Shaw gives Ridgeon (Aden Gillett) an added twist in his decision to play god: Whoever he refers to a different doctor will most likely die, and Dubedat has a wife, Jennifer (Genevieve O'Reilly) who's caught the doctor's own eye. Even while her husband's still alive, Ridgeon is thinking about taking his place. The Doctor's Dilemma turns out to be rather an odd play. Interestingly staged here in Nadia Fall's production, with the kind of elaborate set (by Peter McKintosh) that has become a Lyttelton trademark, the production can't always disguise the often abrupt lurches from comedy to drama and back. Sometimes it's very effective, nowhere more so than when Malcolm Sinclair's verbose Sir Ralph punctures one of the play's most serious scenes with a hilarious mangling of a variety of Shakespeare speeches. At other points though it can make you wonder just what it is you're watching.

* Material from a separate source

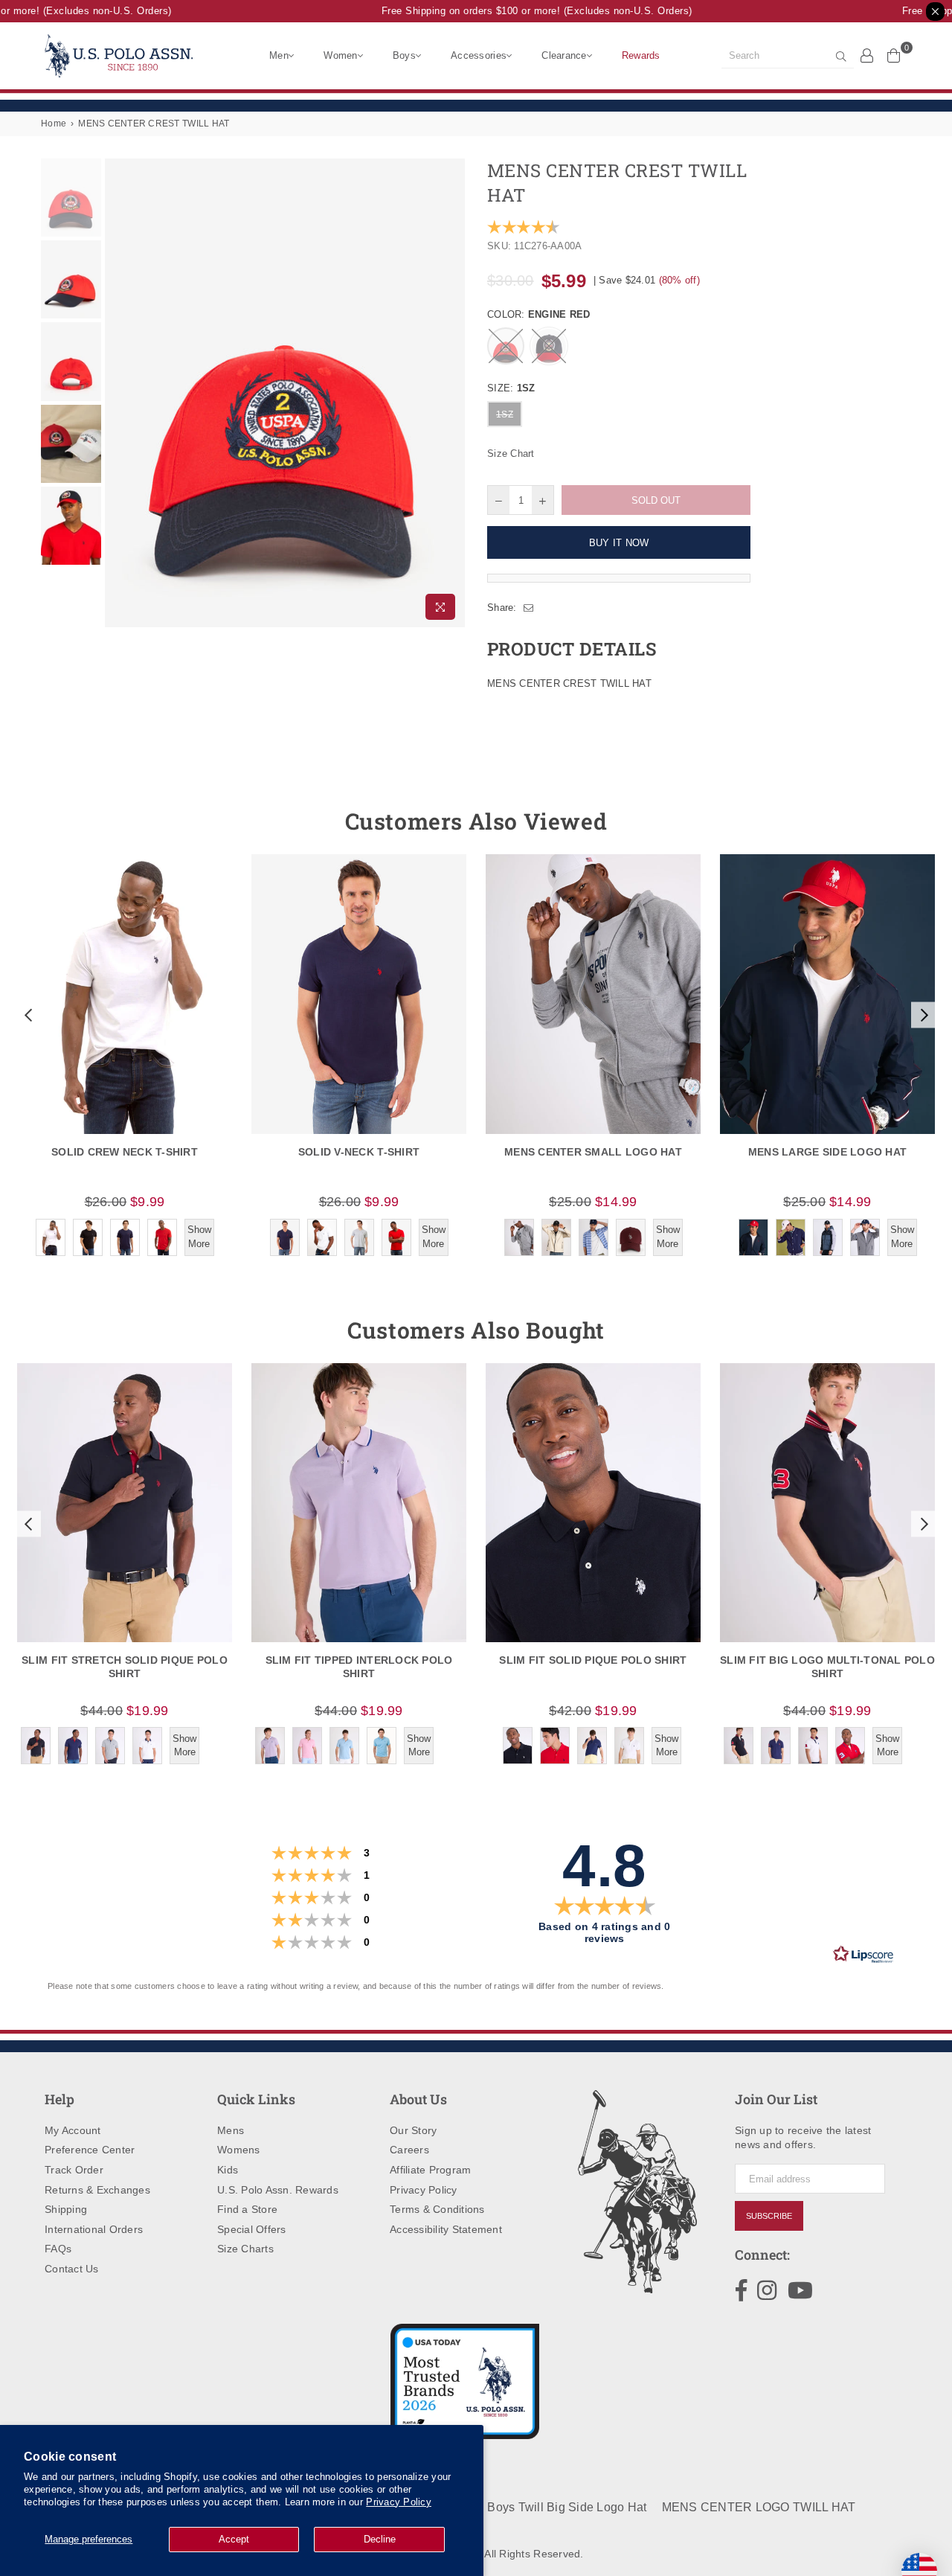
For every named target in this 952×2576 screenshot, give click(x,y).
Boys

The play's also a bit of a slow starter as although there's a wealth of entertaining eccentric characters, the opening half hour takes its time introducing them. Despite the title there's more than one doctor involved, as well as Ridgeon and the unfortunate Blenkinsop we meet Sinclair and Robert Portal as a pair of dangerous, self-regarding quacks, and David Calder as the intermittently Irish Sir Patrick Cullen, a retired doctor troubled by the morality of the case. Though the first half is good, the second also benefits from an increased role for Tom Burke as Dubedat, amusingly unrepentant in his own awfulness, whose wife seems to be the only person blind to his womanising and constant "borrowing" of money, and who's more than capable of getting one over on the assembled doctors' sense of morality. Overall this is a bit of a strange play but one with a lot of interesting ideas, many entertaining moments and a protagonist with the capacity to actually be rather chilling.
The Doctor's Dilemma by Bernard Shaw is booking until the 12th of September at the National Theatre's Lyttelton.
Running time: 2 hours 55 minutes including interval.